Now came the indignity of having what space remained to me pre-empted again and again without consultation. A fifth-grade music class in the gym had to be moved to their classroom at the last moment so chairs could be set up for a parent meeting that night. Correction: I was given the option of having those kids give up their one music class that week to set up the chairs. A week later, school pictures were scheduled to be taken in the gym. It shouldn't interfere with my afternoon classes, I was told, and in fact, the photography was done by the time my first class arrived. What wasn't done was the photographers noisily breaking down their equipment, which they did for the next hour and a half.
The last straw for me was rainy day recess: the principal came to me during my lunch break to tell me recess would be taking place in the gym during lunch. Which she neglected to tell me was that it wouldn't be over until 12:38--eight minutes into the first class I was supposed to teach in the gym, and with no time for me to set up for it.
Add into this mix the crushing reality of gym acoustics. Even if I do get those dividers, the echo in that room--there is no sound-absorption at all--blow up every bump and giggle to the point that any child with any attention-deficit issues at all is incapable of concentrating on the music lesson. So after three lessons in one month that anything and everything had priority over me teaching a music class in the gym, I decided to give up on having access to my larger equipment, and to just take the whole damn show on the road, teaching afternoon classes in the same way I did morning classes, in classrooms.

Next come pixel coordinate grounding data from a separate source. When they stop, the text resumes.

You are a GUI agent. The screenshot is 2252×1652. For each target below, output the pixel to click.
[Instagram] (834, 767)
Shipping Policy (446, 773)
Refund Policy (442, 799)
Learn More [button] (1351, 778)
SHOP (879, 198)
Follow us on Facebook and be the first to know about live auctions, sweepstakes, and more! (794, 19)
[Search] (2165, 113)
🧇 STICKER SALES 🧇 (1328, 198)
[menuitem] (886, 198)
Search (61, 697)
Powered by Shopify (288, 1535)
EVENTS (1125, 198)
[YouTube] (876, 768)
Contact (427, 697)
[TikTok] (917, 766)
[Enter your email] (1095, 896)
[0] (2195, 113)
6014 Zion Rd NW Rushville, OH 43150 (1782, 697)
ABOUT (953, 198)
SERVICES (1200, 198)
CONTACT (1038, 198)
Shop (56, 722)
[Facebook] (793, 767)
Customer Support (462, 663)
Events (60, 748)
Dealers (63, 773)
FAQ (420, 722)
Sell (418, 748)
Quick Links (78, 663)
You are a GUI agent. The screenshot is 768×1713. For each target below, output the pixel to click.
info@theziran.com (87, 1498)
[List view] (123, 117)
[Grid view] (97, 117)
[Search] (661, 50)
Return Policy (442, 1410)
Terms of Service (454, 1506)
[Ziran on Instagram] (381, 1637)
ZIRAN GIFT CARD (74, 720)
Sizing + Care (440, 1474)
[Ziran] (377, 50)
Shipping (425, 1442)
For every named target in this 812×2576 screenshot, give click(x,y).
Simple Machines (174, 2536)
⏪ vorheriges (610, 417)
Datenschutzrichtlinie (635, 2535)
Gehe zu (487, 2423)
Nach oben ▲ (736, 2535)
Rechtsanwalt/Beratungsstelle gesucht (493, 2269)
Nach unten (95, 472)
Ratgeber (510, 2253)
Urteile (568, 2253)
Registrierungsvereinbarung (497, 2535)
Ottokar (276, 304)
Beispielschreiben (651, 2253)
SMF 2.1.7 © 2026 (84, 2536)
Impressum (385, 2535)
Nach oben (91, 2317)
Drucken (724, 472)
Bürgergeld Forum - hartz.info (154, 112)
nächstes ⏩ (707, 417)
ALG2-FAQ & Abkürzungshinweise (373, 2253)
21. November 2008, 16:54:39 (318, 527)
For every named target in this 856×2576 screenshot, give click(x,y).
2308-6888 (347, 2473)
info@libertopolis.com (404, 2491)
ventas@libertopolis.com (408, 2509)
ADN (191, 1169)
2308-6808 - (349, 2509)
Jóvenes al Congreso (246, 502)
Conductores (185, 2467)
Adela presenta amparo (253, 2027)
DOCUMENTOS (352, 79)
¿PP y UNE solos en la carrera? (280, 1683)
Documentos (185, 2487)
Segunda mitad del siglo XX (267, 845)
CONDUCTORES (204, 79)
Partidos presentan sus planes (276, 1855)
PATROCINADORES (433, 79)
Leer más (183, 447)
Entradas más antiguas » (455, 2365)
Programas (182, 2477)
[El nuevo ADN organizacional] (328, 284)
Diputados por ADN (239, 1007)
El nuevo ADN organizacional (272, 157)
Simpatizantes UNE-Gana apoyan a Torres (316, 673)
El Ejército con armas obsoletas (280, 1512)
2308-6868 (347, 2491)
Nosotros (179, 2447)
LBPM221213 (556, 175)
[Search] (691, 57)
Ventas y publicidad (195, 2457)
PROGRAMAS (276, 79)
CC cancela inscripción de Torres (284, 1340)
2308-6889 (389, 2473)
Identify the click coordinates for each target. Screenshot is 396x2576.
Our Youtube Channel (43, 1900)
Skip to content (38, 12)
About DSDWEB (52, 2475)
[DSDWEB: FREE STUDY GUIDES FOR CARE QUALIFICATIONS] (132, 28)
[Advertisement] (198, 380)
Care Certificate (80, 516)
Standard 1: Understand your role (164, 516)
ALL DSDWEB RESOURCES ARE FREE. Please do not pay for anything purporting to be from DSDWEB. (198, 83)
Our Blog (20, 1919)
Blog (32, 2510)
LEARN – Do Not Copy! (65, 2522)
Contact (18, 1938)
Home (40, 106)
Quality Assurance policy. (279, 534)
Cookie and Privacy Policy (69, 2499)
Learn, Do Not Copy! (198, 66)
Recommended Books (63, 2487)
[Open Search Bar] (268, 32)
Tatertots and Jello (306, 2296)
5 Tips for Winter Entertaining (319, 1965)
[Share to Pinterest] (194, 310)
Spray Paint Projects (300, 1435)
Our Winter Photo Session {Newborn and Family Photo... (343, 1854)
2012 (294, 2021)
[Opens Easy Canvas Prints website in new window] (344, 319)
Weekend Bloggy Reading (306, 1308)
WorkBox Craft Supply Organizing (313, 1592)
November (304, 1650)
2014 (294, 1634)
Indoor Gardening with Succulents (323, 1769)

And now came the push-back from the teachers. I understand it's hard to do prep work when there's a music class in your classroom. It would bug the bejeezus out of me. It is, however, what half the school already has as its default music location. The last few days, I've been teaching afternoons in classrooms, and have found behavior vastly improved: problem children are much easier to redirect when their every twitch isn't magnified by an echo chamber.
Except there's the noise problem.
After school today, a fourth grade teacher told me it just wasn't going to work: there was too much noise coming through the wall for her to have her mandated quiet reading time with her class, and when it came for IRLA testing (like all public schools, we're required to do reams of standardized tests for every child), they would have to have a silent environment during that time. "IRLA trumps music," she told me.
"In this building, everything trumps music," I replied.
I came home to find an email from the principal confirming what the teacher had told me: the noise issue means I'm stuck in the gym with those older kids. Once again, there is no priority to small to be more important than me teaching music. The quality of my lessons takes a back seat to whatever else is going on in the building. Just so long as those children are in my care for a half hour while their teachers do prep work, it doesn't matter to anyone if I get a single concept across to them.
My principal has offered to meet with me to see what she can do to support me. She realizes I've been handed a shitload of setbacks in this first month of school. I will tell her there is really just one thing I need, and it's the one thing she can't provide in our crowded building and which, according to that new administrator, any other class would have first dibs on if it were to miraculously appear: a classroom. Everything trumps music.
I can ask that the office staff treat me with a little more respect, thinking twice before kicking me out of my teaching space at a moment's notice. I don't know if that will happen. Mostly I'm afraid I'll be in laundry-list mode, telling her all the ways in which my work at this school is being turned into baby seating to a beat. How I'm supposed to teach to the standards the district arrived at through a year of conferencing is beyond me when I don't have access to most of my equipment and, when I do, have to use it in a space that amplifies misbehavior and drowns out quality.
Do I sound bitter? I am. I can't hide it. I love my students, hate the thought of leaving them to take a different job; but if this is as good as it gets, I'm going to be amping up my job search.